Received: July 09, 2017; Published: July 13, 2017
Corresponding author: Aziz Koleilat, Pediatric department, Gastroenterology and Nutrition, Makassed University General Hospital, Beirut- Lebanon
Food intolerance was recognized as separate issue , after the australian researchers published in 1978 details of an “exclusion diet’ in order to exclude specific food chemicals from the diet of patients. In 1995 the European Academy of Alergeology and Clinical Immunology (EAACI) suggested a classification on the basis of the responsible ‘pathogenesis’ mechanism. According to this classification: Non-toxic reactions can be divided into ‘food allergies’ when they recognize immunological mechanisms, and ‘food intolerances’ when there are no immunological implications.
Reactions secondary to food ingestion are defined generally as ‘adverse reactions to food’. In 2003 the Nomenclature Review Committee of the World Allergy Organization (WAO) issued a report of revised nomenclature for global use on food allergy and food intolerance that has had general acceptance with the following definitions: .
Keywords: Allergy; Intolerance; Food; immunity; IgA
Food intolerance (or non-allergic food hypersensitivity) is a detrimental reaction, often delayed, to a food, beverage, food additive, or compound found in foods that produces symptoms in one or more body organs and systems, but generally refers to reactions other than food allergy.
Food allergy is an immune system reaction that occurs soon after eating a certain food. Even a tiny amount of the allergy-causing food can trigger signs and symptoms such as digestive problems, hives or swollen airways.
Food aversion occurs when a person associates the taste of a certain food with symptoms caused by a toxic, spoiled, or poisonous substance. Generally, taste aversion is developed after ingestion of food that causes nausea, sickness, or vomiting.

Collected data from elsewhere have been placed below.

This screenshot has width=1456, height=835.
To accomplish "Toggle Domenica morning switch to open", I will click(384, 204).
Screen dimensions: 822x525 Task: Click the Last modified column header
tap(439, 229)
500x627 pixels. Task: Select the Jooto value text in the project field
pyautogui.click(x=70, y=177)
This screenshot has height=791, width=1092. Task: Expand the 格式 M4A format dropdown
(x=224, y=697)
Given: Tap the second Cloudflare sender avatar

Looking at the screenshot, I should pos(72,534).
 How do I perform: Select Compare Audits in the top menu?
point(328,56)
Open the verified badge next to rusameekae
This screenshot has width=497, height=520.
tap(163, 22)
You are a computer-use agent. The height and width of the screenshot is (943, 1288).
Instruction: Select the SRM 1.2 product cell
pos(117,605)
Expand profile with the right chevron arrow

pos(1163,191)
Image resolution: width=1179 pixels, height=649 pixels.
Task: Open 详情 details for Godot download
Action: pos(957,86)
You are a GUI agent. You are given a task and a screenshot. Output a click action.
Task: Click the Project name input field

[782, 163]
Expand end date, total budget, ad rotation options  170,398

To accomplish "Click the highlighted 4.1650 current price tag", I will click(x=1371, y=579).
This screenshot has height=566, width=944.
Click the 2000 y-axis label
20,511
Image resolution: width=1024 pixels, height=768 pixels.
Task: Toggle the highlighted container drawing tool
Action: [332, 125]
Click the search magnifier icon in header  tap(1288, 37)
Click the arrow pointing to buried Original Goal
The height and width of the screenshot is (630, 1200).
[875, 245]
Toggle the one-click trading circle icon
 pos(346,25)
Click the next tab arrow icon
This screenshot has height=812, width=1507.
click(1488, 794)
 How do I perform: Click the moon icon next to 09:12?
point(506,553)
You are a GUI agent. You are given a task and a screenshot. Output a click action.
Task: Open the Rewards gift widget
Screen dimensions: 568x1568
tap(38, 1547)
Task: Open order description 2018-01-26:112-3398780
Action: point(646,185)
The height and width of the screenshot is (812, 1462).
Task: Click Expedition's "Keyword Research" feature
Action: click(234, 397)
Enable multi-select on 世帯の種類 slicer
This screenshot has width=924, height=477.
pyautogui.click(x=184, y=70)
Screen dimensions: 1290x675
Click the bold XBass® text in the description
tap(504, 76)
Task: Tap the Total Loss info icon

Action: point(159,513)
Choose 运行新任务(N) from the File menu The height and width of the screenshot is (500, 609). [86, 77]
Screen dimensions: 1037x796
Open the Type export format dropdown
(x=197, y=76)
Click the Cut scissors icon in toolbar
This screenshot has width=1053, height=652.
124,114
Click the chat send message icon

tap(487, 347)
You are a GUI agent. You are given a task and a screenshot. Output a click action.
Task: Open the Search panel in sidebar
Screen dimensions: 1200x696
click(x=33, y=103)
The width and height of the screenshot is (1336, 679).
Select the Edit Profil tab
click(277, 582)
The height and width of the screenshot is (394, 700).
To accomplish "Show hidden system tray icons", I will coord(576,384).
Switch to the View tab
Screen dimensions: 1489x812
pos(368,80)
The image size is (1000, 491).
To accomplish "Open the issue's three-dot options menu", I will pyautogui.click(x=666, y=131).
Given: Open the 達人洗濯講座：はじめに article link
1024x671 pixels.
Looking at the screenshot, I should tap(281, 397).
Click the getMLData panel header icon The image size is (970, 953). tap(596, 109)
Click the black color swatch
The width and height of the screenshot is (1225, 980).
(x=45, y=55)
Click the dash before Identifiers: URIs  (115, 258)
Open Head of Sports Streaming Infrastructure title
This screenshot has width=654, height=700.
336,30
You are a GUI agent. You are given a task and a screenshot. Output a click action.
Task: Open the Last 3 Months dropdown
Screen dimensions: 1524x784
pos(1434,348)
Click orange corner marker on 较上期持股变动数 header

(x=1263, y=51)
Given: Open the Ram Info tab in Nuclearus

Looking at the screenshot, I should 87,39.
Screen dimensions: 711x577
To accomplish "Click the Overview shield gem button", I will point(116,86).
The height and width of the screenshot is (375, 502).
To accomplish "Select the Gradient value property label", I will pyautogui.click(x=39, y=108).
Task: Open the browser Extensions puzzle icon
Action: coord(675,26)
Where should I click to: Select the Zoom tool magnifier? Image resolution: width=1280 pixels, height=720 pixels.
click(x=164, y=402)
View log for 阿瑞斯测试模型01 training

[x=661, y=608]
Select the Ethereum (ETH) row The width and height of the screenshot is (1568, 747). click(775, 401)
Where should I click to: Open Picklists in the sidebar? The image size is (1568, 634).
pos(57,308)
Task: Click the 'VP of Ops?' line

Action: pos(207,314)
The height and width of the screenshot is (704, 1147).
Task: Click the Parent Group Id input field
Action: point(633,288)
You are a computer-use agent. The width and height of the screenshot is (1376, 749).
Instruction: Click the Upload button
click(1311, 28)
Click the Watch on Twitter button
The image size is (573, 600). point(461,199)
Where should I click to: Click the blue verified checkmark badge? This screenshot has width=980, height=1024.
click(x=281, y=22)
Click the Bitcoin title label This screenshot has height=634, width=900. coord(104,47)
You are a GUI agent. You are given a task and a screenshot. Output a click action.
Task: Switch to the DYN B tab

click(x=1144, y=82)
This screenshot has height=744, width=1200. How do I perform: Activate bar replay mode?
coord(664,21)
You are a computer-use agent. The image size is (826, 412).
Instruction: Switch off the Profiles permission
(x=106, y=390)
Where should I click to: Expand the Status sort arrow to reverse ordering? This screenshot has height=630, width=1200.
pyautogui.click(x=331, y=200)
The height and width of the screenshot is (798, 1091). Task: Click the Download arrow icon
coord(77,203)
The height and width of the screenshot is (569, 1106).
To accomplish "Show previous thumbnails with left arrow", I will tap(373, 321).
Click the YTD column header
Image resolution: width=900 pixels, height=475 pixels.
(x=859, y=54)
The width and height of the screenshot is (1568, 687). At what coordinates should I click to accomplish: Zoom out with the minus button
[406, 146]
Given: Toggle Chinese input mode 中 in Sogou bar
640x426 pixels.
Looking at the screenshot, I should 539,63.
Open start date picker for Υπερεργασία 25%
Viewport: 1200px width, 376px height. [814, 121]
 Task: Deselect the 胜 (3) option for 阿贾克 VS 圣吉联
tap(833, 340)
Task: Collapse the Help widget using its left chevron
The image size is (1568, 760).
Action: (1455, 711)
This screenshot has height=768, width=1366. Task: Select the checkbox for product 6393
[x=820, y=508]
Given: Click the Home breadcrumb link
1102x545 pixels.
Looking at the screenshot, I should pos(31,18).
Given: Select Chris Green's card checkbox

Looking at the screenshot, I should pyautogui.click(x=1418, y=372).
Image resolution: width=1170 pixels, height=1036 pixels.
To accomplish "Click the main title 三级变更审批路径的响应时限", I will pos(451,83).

Pseudo-allergy is a condition named for its similar presentation to a true allergy, though due to different causes. It may be due to alterations in the metabolism of histamine. It can be the cause of some forms of food intolerance.
Hypersensitivity (also called hypersensitivity reaction or intolerance) is a set of undesirable reactions produced by the normal immune system, including allergies and autoimmunity. These reactions may be damaging, uncomfortable, or occasionally fatal .
Many factors are involved, genetics, the integrity of the natural barrier of the gut wall (“leaky gut”), the viability of phase I and phase II detoxification pathways (liver) , the presence or absence of other co-factors (in the liver), the amount of the food, the combination of foods, stress with increased cortisol levels( Brain-Gut Axis) where the protective secretory IgA antibodies in the gut decrease in response to stress. In this case the undigested food macromolecules invade the bloodstream and activate the immune system through the Tight Junction .
As final definition, food intolerance is described as a ‘non allergic hypersensitivity’ to food. Symptoms of food intolerance tend to take longer to appear than symptoms of allergies .The symptoms are varied and can include, migraine, cough, and stomach ache. Some food intolerance is caused by the lack of a particular enzyme. Food allergy, food intolerance, food sensitivity are three separate issues which has to be finally well defined, specified in order to clear the misconception and have a clear treatment approach.